» **Given problem 1**: According to the passage on feudal law, what was the governing rule everywhere except where the old Roman law of ownership and title survived?
» **Given problem 2**: Render the following sentence from the passage on feudal law into French: "The world became composed wholly of lords and tenants."

» **Given text**:
But a rule of law was impossible except as the Church in her ecclesiastical tribunals could lay down one law to be observed everywhere for every one who sought the courts of the Church. In all the lay tribunals law was whatever superior force pronounced to be law in any particular case. This arose from the rapidly growing feudal system. Imagine a condition of society where every one in order to live must seek a protector and put himself wholly under his control, where every one must become the liegeman of another more powerful. Since all sorts of property that could be carried away were wholly in the power of the stronger, all that was left for the mass of men to cling to was the land. The land could not be stolen, carried, led or driven away. Whoever expected to live must live by means of the land. He needed no title if some one would protect his occupancy. The barbarian conquerors claimed to own all the land, but it was of little use to them unless there were men to work and cultivate it. All those who lived upon it, serf or free, must recognize the conqueror’s title.

But it was not enough to be a conqueror. Some of the conquerors were more powerful than others, and the more powerful took property wherever they found it. It naturally turned out that every man became either willingly or unwillingly the man of some overlord. The world became composed wholly of lords and tenants. The tenant did homage to his lord for his land and the lord invested him with a title derived from himself. The serf took an oath of fealty to his superior and was allowed to occupy his little portion of land. Everywhere except where the old Roman law of ownership and title survived, the governing rule was “No land without a lord.”

At the bottom were the serfs; they held their land from the immediate occupant above them. The serf was protected by local custom as long as he performed the services, often very onerous, due to his lord, such as working upon the lord’s land so many days, or rendering to the lord certain produce of the land. But the serf, or villanus, was protected not from any recognition of justice but because his service and labor were valuable property. Next above the serfs were the free tenants. The lowest of them held by the rendition of service or rents of various kinds. Still higher were those who held their land on military service to be rendered to their immediate lord. And so the gradations went on up to the ruler of the state. Much of this situation arose from the voluntary act of the vassals seeking protection. On the other hand a lord desired followers and men. They were the source of his power. He would grant land upon all kinds of service: military service, menial service, the rendition of rent or provisions or anything else that he required. Sometimes the favored follower or vassal would be given an estate upon a merely nominal service, such as a rose or a glove.

The estate of the lord in the land was called a fief, and the one who held it from the king was called the tenant in chief; then came mesne (in between) tenants down to the terre tenants, who actually had possession. The terre tenant would grant or recognize rights of occupancy in his underlings. In feudal law the lord would hold the direct dominion or ownership of the land and the vassal would hold the right to use the land, the ownership in use. Various other incidental rights connected with fiefs such as wardship, marriage, reliefs, and aids can best be noticed under the law of England, where the feudal system was most symmetrical. It is not here necessary to consider how fiefs first granted for life became inheritable, nor is it necessary to point out the tendency of such an organization to split up the state into separate sovereignties.

The two elements of feudal law that are of especial importance are, first, the return to a state of private war between the holders of fiefs, who had no common judge or arbiter, and the right that came to be conceded to every lord of a fief to hold a court to judge all controversies between his tenants whether bond or free.

» **Data section**:
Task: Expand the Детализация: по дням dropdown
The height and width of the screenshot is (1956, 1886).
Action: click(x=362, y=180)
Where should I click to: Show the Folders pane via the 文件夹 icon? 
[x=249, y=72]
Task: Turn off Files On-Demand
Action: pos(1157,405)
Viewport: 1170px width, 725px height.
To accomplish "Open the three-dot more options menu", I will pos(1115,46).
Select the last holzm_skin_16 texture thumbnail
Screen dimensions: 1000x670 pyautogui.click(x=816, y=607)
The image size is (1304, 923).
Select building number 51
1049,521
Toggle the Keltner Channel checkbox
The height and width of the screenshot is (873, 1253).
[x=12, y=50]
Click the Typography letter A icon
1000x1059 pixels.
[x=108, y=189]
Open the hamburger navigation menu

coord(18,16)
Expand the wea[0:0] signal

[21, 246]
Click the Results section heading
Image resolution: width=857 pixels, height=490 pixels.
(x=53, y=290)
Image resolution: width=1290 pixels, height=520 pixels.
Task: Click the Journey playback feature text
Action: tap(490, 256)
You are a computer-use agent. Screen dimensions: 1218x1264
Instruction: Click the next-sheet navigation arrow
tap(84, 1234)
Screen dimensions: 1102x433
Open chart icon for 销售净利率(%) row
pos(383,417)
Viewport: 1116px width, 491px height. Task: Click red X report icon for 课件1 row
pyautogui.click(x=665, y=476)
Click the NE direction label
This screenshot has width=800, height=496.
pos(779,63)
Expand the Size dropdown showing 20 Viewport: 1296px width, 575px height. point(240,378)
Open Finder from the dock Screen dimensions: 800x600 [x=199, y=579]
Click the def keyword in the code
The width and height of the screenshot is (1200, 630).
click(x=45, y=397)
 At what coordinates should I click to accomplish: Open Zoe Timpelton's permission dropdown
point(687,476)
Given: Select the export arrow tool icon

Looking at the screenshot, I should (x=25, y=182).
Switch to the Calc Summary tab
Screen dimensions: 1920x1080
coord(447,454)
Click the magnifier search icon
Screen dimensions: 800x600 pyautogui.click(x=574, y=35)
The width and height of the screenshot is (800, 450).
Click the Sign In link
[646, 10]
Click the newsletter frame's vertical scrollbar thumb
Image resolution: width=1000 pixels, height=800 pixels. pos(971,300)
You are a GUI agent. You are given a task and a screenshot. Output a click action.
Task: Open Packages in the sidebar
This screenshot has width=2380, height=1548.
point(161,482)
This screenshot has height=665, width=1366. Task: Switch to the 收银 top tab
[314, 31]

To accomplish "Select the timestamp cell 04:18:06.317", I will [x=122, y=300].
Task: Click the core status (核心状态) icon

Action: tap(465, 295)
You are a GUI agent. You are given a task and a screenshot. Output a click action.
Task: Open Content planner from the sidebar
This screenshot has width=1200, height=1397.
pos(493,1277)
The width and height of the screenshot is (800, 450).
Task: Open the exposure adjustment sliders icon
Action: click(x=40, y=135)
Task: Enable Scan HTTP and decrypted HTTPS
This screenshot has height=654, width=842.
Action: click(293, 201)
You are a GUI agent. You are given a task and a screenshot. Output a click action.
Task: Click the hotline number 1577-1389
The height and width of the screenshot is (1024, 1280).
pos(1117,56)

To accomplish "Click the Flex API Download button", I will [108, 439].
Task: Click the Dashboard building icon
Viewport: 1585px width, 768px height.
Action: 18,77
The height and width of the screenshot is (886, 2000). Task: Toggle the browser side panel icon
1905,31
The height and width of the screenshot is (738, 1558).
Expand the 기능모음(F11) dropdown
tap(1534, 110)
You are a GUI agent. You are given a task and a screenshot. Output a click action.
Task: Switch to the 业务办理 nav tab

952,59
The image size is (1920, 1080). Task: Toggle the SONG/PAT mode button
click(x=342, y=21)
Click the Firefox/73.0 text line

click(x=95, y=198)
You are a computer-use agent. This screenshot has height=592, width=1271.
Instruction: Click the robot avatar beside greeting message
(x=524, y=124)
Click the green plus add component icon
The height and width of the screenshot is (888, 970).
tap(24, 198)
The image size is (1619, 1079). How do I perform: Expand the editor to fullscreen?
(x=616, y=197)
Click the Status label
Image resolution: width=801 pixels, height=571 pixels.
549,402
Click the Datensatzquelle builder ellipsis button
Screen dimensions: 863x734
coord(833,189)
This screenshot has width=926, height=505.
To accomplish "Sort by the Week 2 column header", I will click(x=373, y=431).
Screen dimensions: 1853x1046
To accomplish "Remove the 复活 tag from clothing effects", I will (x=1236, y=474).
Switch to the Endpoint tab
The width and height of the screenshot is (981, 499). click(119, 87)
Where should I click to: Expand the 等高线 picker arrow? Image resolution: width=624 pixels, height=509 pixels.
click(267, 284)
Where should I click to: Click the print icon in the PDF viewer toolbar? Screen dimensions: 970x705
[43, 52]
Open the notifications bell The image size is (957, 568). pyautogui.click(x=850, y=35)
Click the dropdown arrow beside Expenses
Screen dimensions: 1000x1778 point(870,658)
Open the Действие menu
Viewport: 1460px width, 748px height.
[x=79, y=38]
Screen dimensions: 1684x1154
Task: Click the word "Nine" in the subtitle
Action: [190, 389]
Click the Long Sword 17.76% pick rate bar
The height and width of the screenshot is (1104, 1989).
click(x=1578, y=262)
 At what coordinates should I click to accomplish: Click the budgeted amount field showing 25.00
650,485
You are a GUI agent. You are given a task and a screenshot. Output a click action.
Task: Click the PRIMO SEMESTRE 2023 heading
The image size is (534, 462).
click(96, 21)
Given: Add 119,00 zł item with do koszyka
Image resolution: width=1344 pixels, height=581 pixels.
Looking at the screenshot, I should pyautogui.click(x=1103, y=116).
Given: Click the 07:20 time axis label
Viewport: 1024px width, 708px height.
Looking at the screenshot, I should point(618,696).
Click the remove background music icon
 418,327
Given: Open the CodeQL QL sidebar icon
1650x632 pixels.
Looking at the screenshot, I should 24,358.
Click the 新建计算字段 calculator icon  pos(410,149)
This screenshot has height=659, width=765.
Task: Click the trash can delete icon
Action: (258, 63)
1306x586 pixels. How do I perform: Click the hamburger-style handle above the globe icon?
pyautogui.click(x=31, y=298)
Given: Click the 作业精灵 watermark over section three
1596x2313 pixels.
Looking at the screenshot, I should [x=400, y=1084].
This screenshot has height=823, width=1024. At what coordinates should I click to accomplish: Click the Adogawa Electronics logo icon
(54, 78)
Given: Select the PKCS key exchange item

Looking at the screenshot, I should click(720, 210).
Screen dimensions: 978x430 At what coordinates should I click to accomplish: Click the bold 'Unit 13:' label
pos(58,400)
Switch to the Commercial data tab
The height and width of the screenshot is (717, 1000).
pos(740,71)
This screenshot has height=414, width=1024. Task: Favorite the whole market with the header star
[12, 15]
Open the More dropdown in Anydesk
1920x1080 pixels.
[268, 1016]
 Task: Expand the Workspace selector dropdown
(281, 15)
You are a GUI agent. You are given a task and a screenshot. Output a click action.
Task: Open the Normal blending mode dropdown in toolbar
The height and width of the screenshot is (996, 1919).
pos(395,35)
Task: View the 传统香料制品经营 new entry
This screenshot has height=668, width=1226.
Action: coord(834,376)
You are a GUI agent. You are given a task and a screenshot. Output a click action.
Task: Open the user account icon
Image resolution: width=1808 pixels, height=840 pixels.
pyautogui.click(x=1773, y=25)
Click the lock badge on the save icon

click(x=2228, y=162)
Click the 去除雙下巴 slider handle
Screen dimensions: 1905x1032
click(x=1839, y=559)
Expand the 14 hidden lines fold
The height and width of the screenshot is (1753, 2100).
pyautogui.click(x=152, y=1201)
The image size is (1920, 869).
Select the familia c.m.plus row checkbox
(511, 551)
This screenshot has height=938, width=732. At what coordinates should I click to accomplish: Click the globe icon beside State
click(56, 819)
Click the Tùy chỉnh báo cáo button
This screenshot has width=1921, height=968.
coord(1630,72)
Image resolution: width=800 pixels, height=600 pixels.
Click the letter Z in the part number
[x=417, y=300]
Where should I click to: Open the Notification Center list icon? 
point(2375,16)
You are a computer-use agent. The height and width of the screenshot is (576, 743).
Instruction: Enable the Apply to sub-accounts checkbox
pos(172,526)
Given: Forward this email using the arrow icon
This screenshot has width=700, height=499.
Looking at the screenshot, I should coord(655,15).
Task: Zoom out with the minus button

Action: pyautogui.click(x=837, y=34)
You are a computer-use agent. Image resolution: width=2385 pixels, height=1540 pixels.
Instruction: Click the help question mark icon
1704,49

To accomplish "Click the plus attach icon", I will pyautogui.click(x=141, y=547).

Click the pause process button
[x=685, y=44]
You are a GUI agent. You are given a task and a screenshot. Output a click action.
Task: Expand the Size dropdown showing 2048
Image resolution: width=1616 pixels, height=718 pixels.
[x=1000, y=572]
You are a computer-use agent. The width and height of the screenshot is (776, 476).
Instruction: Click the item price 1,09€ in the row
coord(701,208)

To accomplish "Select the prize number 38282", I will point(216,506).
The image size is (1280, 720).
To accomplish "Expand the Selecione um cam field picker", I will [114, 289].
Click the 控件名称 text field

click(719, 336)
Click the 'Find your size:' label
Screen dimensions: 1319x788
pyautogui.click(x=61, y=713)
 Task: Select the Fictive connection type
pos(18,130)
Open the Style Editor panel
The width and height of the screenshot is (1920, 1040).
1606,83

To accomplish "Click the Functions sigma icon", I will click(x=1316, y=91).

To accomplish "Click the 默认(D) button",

» **Full output 1**: "No land without a lord."

» **Full output 2**: Le monde finit par se composer entièrement de seigneurs et de tenanciers.